With a September deadline looming, Israel's prime minister
turned to the Arabic media Thursday for the first time since taking office two years ago in an attempt to lure the Palestinians back to peace talks, saying "everything is on the table."
Benjamin Netanyahu's interview with the Al-Arabiya satellite channel reflects Israeli concerns over Palestinian plans to seek U.N. recognition of their independence this fall. But it also highlights Netanyahu's new strategy of engaging directly with the Arab public.
Netanyahu has fielded questions from Arabs before on YouTube and even made a recorded plea to Arab viewers to submit questions. But the face-to-face Al-Arabiya interview is his first of its kind. Netanyahu's office called the move "the beginning of a new era" and promised more such interviews in the near future.
The interview, which aired Thursday evening, comes as Israel is scrambling to counter the Palestinian U.N. initiative this fall. Israel fiercely opposes the move, saying a Palestinian state should be formed through negotiations and not by unilateral steps.
Peace negotiations have been stalled since 2008, and the Palestinians have refused to negotiate while Israel continues to build homes in Jewish settlements.
Although the vote will be largely symbolic, the Palestinians hope to isolate Israel and put pressure on it to make concessions.
In the interview, Netanyahu says he is willing to negotiate anywhere and with anyone who accepts Israel's right to exist.
"Everything is on the table. But we need to get to the table," Netanyahu said.
"I'm prepared to negotiate with President Abbas directly for peace between our two peoples right now. We can do it here in my home in Jerusalem, we can do it in Ramallah, we can do it anywhere," he said.
Netanyahu said he realized he would have to make "difficult compromises for peace," but he offered few new details about his plans.
The Palestinians seek all of the West Bank and east Jerusalem — areas captured by Israel in the 1967 Mideast war — as parts of a future independent state. Netanyahu has said he wants to keep parts of the West Bank, and he opposes any division of Jerusalem.

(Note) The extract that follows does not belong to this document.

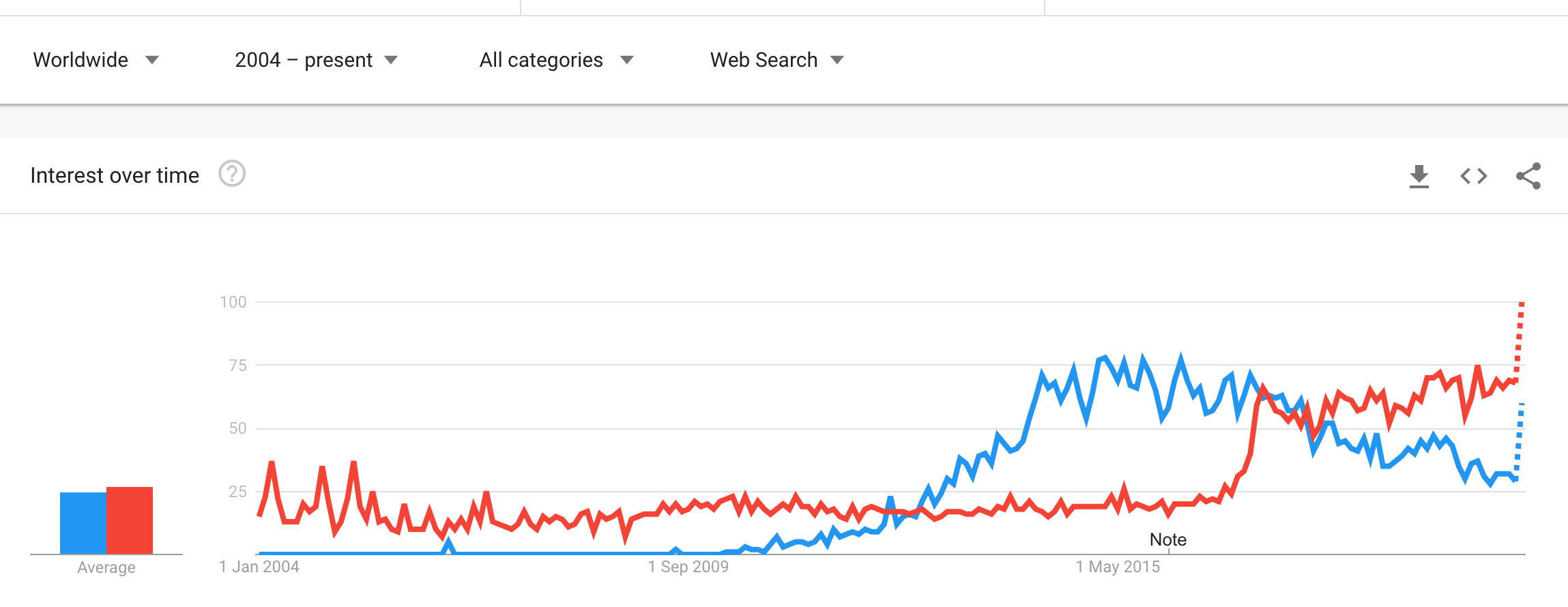Click arrow beside All categories
This screenshot has width=1568, height=607.
click(627, 60)

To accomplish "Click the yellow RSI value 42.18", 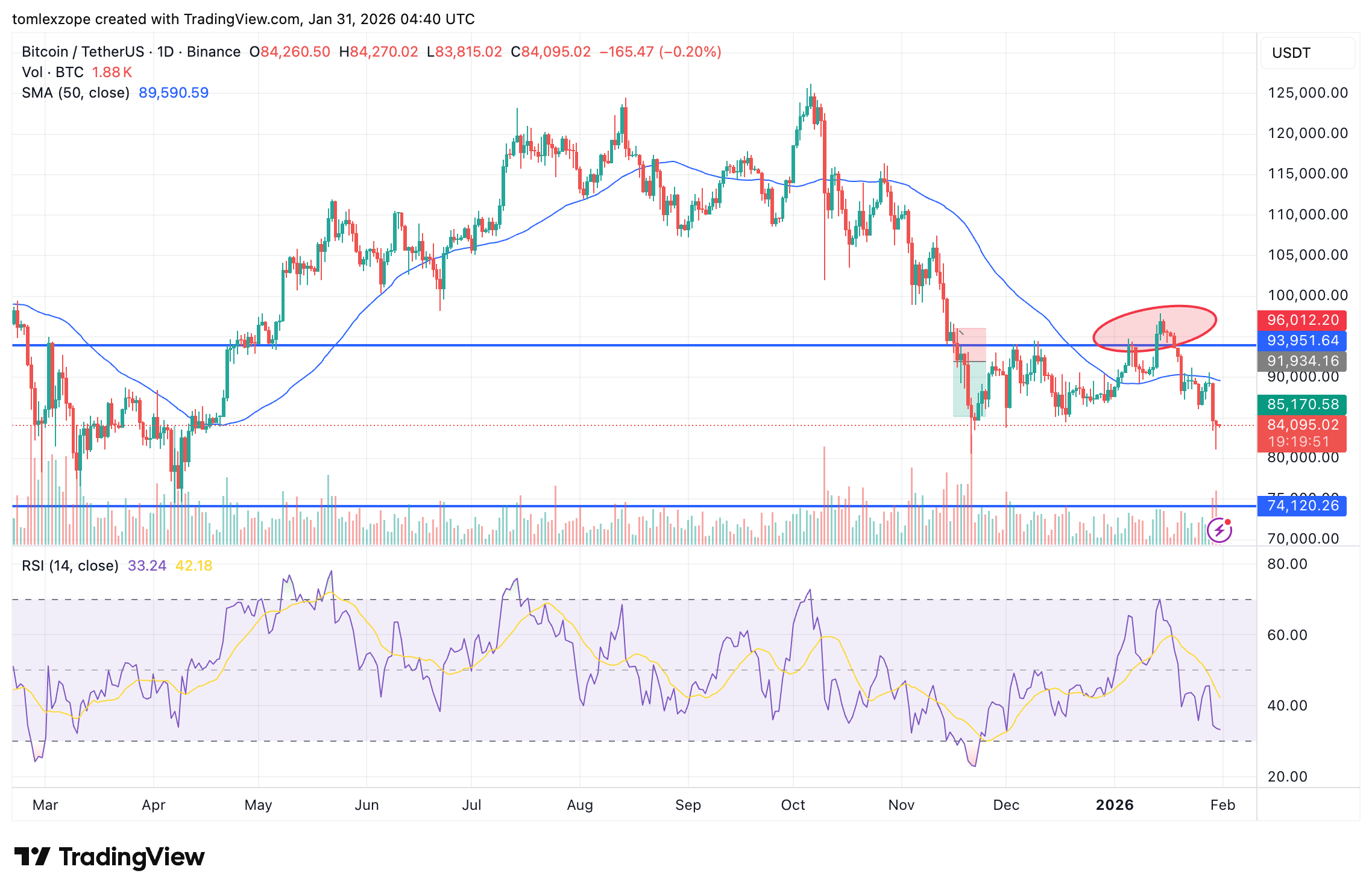I will click(194, 566).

Netanyahu also addressed the regional unrest in Syria and Egypt.
"You know anything that I say will be used — not against me — but against the process of genuine reform that Syrian people would like to see. We don't intervene in Syria but it does not mean we are not concerned. We'd like the peace and quiet on the Israeli-Syrian border to be maintained and I would like to ultimately, have that turned into a formal peace between Israel and Syria," Netanyahu said. "I think the people, the young people of Syria deserve a better future."
Netanyahu said he hopes the Arab Spring will result in democracies in the Arab world.
"If there's genuine democracy in the Arab world, in the Arab countries, then there will be genuine peace. Because a genuine democracy reflects the desires of the people, and most people Arabs, Jews, anyone they don't want their sons and daughters dying on battlefields."
He said, "If it goes toward an Iranian-style dictatorship, as it did, unfortunately in Iran and in Lebanon, then it's bad. It's bad for the peoples there, but it's also bad for peace."
Ofir Gendelman, Netanyahu's spokesman for the Arab media, said Saudi-owned Al-Arabiya was chosen as a conduit for Netanyahu's outreach because it is a professional station that reaches 40 million Arabs. He refused to discuss why Al-Jazeera, the top-rated Arab media outlet, was not selected. Al-Jazeera's coverage has been accused of stirring up anti-Israel sentiment on the Arab street.
Gendelman said Netanyahu's office also communicates with the Arab world via Facebook, Twitter and YouTube.
"There are a lot of issues the prime minister wants to address," he said. "The goal of the interview is twofold: to convey the message that he wants to resume negotiations and express via the interview how important Arab public opinion is to him."
Israel's most pressing concern at the moment is what happens in September. No one knows exactly how the vote will unfold.
The United States opposes the plan and, as one of the five permanent members of the Security Council, could veto a Palestinian membership request and derail the process.
If that happens, the Palestinians could go to the General Assembly and seek recognition there as a nonmember observer state, a largely symbolic nod. Still, widespread support in the General Assembly would signal that a majority of countries support Palestinian statehood in the pre-1967 lines.
The Palestinians insist that their U.N. bid does not rule out a return to negotiations.
Palestinian leaders have called on their people to take to the streets in nonviolent protests in September and Israeli officials are concerned that these could spiral out of control and set off a new round of fighting.
Israeli Cabinet Minister Moshe Yaalon dismissed these concerns Thursday, telling foreign reporters that he "can't see any change on the ground after September."
He called the unilateral option one of the "balloons inflated in the last two years by those who thought we might be threatened."
Yaalon, a former military chief, also rejected the argument that the current status quo is untenable.
"The situation is not sustainable? It's sustainable. It's not going to be solved in the near future. We can live with it. We can survive with it," he said.